In a case brought by various film studios against the owners of a website which infringed their copyright works, the High Court has held that a copyright owner does not have a proprietary claim against the proceeds of copyright infringement.


In 2010 the Newzbin website was shut down following a court ruling that it had deliberately made available illegal copies of copyright works.  Shortly afterwards, a new website called Newzbin2 came into existence.

In the present action, various film studios (the “Studios”) had already obtained freezing injunctions against the Defendants (including the operator of Newzbin 2, and companies under his control) and then sought a proprietary injunction as the Studios had asserted a proprietary claim against the proceeds of copyright infringement.

Freezing injunctions v proprietary injunctions

The difference between freezing injunctions (or ‘Mareva’ injunctions) and proprietary injunctions was addressed by Millett LK in Ostrich Farming Corporation Ltd v Ketchell  (10 December 1997, unreported). There it was stated that, unlike a freezing injunction, a proprietary injunction “is not designed merely to preserve the defendant's assets so as to be available to meet a judgment; it is designed to protect the plaintiff from having its property expended for the defendant's purposes”. Unlike a freezing injunction, which operates against a defendant personally, a proprietary injunction operates in rem against the assets themselves.

In order to obtain a proprietary injunction, the Studios had to demonstrate there was a “serious question to be tried” in relation to their claim of having a proprietary right to the asset in question (i.e. the proceeds of copyright infringement).

Proprietary rights to the proceeds of copyright infringement

To try and establish a proprietary right, the Studios argued that the Defendants held the proceeds of the infringement on constructive trust. Such a remedy existed, they argued, under the Copyright Designs & Patents Act 1988 s.96(2) which (in addition to damages, injunctions and accounts) grants copyright holders relief as is otherwise available. The act of copyright infringement was also likened to that of theft, and the Studios suggesting that the proceeds were held on trust in the same way that stolen monies may be held on trust in a bank account (so long as it is still traceable in equity).

The High Court disagreed with this analogy. The owner who has his monies stolen retains equitable title, but loses legal title. By contrast the copyright owner’s legal and equitable right to the copyright work remain constant throughout infringement.

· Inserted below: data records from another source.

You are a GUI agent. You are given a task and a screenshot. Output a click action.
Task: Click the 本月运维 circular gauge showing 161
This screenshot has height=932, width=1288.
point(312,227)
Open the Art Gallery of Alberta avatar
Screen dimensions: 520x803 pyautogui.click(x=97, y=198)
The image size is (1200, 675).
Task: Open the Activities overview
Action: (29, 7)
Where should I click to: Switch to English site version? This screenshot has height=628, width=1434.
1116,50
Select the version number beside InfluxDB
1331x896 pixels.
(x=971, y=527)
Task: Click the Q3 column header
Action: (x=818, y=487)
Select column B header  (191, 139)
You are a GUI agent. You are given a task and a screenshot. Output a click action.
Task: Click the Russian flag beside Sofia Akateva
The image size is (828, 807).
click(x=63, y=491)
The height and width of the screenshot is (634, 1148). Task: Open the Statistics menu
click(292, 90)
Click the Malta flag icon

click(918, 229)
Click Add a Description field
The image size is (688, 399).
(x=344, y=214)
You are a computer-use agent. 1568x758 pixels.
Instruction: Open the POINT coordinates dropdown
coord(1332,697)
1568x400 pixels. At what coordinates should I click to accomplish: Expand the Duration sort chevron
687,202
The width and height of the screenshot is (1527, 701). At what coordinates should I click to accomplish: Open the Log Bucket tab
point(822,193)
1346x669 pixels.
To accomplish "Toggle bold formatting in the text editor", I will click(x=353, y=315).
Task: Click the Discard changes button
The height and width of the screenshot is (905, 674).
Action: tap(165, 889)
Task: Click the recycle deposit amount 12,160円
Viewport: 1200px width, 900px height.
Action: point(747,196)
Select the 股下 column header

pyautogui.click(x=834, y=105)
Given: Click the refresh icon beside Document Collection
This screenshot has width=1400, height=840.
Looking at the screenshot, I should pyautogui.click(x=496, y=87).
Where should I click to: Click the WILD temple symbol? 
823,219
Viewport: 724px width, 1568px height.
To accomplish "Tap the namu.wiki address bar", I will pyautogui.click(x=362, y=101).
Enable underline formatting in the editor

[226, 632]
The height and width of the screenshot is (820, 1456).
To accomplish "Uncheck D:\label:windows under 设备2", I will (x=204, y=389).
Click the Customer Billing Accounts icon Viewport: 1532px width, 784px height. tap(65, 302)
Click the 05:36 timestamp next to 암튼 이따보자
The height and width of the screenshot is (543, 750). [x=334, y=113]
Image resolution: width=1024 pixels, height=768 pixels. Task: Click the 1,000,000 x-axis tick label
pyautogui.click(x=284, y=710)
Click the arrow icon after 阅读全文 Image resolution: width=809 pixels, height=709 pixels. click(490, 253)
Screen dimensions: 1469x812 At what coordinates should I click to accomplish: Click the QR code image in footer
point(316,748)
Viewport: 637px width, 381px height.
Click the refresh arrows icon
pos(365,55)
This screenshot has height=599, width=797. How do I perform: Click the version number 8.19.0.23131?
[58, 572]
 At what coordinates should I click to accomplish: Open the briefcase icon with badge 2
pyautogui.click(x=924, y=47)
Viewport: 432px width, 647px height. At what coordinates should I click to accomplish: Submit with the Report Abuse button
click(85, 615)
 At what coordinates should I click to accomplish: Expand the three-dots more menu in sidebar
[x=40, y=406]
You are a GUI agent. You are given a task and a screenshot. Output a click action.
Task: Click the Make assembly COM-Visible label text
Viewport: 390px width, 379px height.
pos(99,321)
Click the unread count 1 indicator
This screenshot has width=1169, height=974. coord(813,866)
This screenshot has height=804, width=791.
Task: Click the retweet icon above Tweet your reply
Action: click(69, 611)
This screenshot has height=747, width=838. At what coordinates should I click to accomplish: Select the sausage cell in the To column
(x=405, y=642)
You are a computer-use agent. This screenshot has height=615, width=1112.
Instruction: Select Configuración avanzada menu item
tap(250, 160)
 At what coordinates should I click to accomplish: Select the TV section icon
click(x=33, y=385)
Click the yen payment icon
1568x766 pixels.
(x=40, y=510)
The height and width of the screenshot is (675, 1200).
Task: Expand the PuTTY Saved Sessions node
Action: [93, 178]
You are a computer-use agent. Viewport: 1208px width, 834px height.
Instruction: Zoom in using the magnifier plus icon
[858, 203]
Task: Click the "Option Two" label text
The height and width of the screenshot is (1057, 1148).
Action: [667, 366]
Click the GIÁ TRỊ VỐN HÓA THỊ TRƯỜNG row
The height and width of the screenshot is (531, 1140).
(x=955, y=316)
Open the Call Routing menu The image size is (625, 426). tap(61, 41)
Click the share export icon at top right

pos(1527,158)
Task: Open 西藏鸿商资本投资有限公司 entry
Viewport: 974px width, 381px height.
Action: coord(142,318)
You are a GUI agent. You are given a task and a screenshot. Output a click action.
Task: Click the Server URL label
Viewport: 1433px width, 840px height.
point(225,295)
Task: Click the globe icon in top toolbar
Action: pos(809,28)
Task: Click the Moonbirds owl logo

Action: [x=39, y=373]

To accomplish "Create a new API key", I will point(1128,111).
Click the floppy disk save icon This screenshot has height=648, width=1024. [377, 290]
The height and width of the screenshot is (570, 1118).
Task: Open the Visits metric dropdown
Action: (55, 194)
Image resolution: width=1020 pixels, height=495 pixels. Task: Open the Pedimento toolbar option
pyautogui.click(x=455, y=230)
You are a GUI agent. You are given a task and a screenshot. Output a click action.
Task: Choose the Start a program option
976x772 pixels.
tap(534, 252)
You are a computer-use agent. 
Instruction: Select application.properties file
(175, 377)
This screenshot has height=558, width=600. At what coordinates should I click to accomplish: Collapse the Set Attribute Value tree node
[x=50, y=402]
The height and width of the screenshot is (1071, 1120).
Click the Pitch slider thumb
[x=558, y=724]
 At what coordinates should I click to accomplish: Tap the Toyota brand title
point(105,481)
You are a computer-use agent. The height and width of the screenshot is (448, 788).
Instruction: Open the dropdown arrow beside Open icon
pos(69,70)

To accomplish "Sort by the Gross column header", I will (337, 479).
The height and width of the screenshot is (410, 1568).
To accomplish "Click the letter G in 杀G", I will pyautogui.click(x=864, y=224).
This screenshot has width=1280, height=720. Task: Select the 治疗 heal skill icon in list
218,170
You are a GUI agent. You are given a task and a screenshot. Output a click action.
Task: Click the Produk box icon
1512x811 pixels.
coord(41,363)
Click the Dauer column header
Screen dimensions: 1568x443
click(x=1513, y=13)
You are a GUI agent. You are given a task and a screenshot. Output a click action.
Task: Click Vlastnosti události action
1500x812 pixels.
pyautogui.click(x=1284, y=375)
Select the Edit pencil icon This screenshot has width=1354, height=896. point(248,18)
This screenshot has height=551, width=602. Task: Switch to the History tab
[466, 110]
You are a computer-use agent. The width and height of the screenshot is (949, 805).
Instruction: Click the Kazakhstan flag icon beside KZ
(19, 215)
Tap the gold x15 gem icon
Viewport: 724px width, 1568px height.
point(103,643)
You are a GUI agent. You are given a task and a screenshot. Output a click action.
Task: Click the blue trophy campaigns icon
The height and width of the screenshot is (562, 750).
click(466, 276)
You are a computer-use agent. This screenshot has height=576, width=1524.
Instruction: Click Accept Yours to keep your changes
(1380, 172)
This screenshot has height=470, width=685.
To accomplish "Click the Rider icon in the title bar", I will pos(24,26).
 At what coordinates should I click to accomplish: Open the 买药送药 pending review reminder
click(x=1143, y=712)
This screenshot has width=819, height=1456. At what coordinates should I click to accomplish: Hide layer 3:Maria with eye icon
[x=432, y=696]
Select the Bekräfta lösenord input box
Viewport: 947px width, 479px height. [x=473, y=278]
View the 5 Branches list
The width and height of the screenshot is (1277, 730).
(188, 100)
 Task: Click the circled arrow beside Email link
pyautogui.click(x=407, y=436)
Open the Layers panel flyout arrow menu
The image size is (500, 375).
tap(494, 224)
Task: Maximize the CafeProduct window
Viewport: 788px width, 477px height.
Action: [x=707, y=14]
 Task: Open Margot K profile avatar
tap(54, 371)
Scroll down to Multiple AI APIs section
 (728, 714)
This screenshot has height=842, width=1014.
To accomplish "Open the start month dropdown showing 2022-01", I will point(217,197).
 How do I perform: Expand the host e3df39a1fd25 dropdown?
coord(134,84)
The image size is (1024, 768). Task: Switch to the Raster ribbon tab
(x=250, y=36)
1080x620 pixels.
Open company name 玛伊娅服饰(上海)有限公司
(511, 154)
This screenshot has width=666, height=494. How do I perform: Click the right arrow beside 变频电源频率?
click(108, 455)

Instead, said the Court, “a copyright infringer is more akin to a trespasser than to the thief”.  The Court developed this analogy, likening the copyright holder’s remedy to that of landowner who has no proprietary claim to fruits of trespass, but must instead rely on restitutionary damages.

Finally, the Studios’ claim had been against the copyright infringers’ total monies, and the Court felt “it might not seem just for even a deliberate wrongdoer to pay a copyright owner the amount of his gross receipts”. The Court also noted the ‘chilling effect’ such a decision would have on activities which carried even the slightest risk of intellectual property infringement.

Comment: The Court’s decision, although probably the most correct route open to it, still seems to rely on tenuous reasoning and seems unfair, particularly in light of the deliberate nature of the Defendants’ alleged wrongdoing. The law of trespass does not comfortably reconcile with the act of online copyright infringement. By having to retreat to analogies with acts of physical trespass, the Court’s decision demonstrates how inadequate the law can be when dealing with acts of digital piracy, even despite the infringement being carried out wilfully and on a massive scale.